**Problem to work on:** When you reach the line in the data below that contains "Task: Click the 全部自动缩进 button", please start repeating lines exactly, and stop after the line that contains "Task: Open the Упорядочить dropdown menu", repeating nothing else.

**Material provided:**

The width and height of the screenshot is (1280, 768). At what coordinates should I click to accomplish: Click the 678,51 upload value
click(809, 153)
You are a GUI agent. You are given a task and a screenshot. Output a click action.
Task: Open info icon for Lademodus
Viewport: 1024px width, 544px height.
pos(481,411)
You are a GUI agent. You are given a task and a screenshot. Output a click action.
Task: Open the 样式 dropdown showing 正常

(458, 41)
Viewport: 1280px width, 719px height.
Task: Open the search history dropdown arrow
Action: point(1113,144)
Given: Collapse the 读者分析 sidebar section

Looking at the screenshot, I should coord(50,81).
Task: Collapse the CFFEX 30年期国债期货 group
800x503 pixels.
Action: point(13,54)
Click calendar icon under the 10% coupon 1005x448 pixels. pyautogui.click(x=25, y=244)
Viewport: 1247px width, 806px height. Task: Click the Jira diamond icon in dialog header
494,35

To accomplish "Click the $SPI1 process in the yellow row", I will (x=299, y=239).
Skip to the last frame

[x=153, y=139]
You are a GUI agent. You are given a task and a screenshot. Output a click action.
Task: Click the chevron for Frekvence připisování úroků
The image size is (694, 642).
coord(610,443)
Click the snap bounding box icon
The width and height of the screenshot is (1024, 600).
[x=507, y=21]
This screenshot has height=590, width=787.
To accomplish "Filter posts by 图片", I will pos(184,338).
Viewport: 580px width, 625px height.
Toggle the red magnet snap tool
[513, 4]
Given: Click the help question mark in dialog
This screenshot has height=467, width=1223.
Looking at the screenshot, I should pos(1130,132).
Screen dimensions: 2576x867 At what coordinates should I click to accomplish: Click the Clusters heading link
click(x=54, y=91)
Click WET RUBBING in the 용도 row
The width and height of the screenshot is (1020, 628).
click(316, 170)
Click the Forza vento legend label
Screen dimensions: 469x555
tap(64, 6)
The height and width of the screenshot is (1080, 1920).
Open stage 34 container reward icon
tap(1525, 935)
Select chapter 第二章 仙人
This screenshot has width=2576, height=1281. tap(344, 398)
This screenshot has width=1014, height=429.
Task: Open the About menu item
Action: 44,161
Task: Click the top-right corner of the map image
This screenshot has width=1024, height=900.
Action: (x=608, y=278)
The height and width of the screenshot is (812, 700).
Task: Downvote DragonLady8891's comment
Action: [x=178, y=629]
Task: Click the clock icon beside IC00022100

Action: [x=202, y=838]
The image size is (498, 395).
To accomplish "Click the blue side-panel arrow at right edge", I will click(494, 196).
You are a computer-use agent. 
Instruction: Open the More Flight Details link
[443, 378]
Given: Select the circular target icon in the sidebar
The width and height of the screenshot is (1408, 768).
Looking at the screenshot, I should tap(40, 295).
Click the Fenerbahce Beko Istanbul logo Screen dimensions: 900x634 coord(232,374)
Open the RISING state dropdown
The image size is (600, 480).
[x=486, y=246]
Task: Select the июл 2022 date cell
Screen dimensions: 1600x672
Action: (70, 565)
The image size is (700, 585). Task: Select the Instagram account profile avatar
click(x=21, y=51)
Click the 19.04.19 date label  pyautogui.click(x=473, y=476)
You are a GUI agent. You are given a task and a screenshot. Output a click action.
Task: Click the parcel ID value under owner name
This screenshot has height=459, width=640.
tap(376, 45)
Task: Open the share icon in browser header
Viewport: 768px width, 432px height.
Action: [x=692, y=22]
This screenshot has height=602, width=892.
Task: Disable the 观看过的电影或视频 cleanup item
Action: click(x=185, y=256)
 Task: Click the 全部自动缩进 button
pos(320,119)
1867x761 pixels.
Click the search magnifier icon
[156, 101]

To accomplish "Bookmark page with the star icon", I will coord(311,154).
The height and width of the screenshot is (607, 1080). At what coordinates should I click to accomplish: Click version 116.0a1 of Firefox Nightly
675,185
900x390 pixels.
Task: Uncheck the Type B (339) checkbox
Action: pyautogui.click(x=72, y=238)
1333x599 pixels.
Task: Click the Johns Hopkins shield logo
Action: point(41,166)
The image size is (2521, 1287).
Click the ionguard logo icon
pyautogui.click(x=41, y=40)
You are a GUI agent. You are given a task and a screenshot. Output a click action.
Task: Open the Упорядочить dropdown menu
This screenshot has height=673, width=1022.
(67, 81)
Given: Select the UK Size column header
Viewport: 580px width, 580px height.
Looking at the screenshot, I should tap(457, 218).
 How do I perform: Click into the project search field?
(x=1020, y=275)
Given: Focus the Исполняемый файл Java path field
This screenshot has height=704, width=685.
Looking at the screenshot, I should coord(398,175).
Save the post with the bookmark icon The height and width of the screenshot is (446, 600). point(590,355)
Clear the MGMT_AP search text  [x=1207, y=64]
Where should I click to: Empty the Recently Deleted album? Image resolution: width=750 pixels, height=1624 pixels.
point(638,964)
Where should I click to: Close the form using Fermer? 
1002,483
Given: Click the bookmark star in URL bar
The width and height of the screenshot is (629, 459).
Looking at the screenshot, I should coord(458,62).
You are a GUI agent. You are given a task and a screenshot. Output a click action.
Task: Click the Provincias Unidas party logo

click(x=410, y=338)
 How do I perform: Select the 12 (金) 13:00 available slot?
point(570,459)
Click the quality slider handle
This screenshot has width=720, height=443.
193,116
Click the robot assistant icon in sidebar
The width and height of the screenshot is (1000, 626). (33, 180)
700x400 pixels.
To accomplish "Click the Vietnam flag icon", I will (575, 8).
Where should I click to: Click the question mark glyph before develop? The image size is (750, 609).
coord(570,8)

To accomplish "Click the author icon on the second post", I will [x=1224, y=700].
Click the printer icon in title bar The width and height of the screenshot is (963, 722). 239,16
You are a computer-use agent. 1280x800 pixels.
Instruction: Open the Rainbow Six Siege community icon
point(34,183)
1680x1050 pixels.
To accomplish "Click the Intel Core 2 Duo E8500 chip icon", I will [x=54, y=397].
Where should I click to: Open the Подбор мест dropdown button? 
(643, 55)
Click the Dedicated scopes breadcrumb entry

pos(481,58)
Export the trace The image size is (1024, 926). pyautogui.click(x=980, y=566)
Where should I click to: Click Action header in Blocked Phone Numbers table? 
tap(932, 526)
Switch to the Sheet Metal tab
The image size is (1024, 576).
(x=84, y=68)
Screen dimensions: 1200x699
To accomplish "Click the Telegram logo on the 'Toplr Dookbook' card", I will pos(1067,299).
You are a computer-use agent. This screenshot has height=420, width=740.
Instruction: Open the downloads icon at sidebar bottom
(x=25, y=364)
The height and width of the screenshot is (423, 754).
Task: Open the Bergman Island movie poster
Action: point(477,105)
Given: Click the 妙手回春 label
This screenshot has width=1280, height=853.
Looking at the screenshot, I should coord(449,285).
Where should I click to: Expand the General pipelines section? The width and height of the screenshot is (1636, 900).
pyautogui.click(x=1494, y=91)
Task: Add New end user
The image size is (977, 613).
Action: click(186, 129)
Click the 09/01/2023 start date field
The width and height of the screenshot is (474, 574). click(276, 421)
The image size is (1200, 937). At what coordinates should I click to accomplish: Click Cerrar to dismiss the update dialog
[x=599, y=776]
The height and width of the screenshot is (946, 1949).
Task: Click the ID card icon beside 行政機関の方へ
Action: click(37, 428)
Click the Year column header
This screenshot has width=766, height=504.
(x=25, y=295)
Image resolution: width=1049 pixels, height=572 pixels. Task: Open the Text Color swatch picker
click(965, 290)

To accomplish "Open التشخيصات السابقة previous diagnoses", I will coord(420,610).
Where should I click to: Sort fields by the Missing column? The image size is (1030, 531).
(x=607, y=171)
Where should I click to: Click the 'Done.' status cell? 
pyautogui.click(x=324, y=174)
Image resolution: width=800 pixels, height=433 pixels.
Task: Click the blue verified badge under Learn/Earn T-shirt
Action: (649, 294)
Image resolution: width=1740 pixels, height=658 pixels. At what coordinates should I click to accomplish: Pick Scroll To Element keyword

**Solved exercise:**
 Task: Click the 全部自动缩进 button
pos(320,119)
1867x761 pixels.
Click the search magnifier icon
[156, 101]

To accomplish "Bookmark page with the star icon", I will coord(311,154).
The height and width of the screenshot is (607, 1080). At what coordinates should I click to accomplish: Click version 116.0a1 of Firefox Nightly
675,185
900x390 pixels.
Task: Uncheck the Type B (339) checkbox
Action: pyautogui.click(x=72, y=238)
1333x599 pixels.
Task: Click the Johns Hopkins shield logo
Action: point(41,166)
The image size is (2521, 1287).
Click the ionguard logo icon
pyautogui.click(x=41, y=40)
You are a GUI agent. You are given a task and a screenshot. Output a click action.
Task: Open the Упорядочить dropdown menu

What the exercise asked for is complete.